DIRECTIONS:
Find the line that contains "The image size is (944, 396).". Output it and every line after it to the end of the records, exactly as they appear.

DATA PROVIDED:
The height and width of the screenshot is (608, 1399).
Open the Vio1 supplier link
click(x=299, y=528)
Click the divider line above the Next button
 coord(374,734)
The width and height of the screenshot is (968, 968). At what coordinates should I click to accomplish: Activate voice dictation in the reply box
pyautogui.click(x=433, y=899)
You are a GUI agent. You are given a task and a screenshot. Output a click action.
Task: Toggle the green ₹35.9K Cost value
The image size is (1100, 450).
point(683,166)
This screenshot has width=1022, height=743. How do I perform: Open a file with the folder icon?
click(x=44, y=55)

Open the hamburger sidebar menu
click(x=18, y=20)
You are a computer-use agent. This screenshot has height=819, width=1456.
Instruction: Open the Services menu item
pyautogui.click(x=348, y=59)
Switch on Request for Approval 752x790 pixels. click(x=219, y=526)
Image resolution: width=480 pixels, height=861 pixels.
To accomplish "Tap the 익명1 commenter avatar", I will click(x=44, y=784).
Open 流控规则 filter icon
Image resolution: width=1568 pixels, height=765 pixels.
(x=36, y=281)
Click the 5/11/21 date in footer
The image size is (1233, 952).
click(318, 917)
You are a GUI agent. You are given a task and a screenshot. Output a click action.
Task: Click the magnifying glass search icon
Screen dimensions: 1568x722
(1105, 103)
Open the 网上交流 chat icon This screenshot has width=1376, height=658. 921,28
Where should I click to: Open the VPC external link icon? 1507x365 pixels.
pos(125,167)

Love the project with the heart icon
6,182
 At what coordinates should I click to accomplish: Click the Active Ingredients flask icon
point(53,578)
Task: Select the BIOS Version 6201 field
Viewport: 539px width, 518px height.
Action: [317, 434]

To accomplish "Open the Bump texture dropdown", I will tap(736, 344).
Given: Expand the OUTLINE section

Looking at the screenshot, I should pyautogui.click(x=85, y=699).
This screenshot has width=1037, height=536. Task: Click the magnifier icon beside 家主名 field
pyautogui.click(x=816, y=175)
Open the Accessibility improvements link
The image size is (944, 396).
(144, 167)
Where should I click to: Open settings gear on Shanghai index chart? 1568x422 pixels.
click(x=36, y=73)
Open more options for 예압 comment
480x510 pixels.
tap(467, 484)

RESPONSE TO THIS EXERCISE:
The image size is (944, 396).
(144, 167)
Where should I click to: Open settings gear on Shanghai index chart? 1568x422 pixels.
click(x=36, y=73)
Open more options for 예압 comment
480x510 pixels.
tap(467, 484)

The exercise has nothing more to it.